HSBC to launch centralised Nafta payments service

Source: HSBC

HSBC's Global Transaction Banking Services business today announced it will provide clients a centralized-secure payment service across Canada, the United States and Mexico.

The payment service from one of the world's largest financial institutions is geared toward clients that need to make payments to trading partners within North American Free Trade Agreement (NAFTA) countries. It especially benefits multinational companies in the automotive, pharmaceutical, technology, logistics, and consumer goods sectors that do business in any of these three markets.

"NAFTA has increased commerce across these important economic centers, and increased a client's need to expedite payments, reduce payment file formatting, and save money," said Michael Gallagher, head of global transaction banking for NAFTA countries at HSBC. "Before introducing this service, corporate treasurers were generally required to maintain multiple banking relationships. Clients now have the choice to use one bank to process payments in U.S. dollars, Canadian dollars, and Mexican pesos - reducing risk, errors and costs."

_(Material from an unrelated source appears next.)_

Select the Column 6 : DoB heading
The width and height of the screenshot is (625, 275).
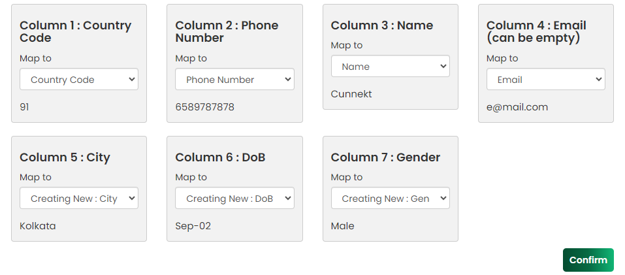tap(220, 157)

"HSBC is proud to launch a service that will streamline the payments and cash management process for many of our clients," said Martin Glynn, president and chief executive officer, HSBC Bank USA, N.A. "This is another example of how HSBC can use its global network to develop cross border services for its domestic and international client base."

HSBC's payment process is flexible and allows clients to send check, wire money transfers and Automated Clearing House (ACH) payments in one file-format whether those payables are in a single currency or in multiple currencies within North America. Through its presence across NAFTA countries, HSBC is able to facilitate all payment types into one consolidated file via HSBC Connect - a secure host-to-host file-based delivery channel.

"Corporate treasurers will no longer have to maintain a variety of in-country formats. They will have the ability to transmit data for high and low value payments across NAFTA countries with confidence and ease," added Michael Gallagher. "And the added benefit of keeping the payment flows within one institution."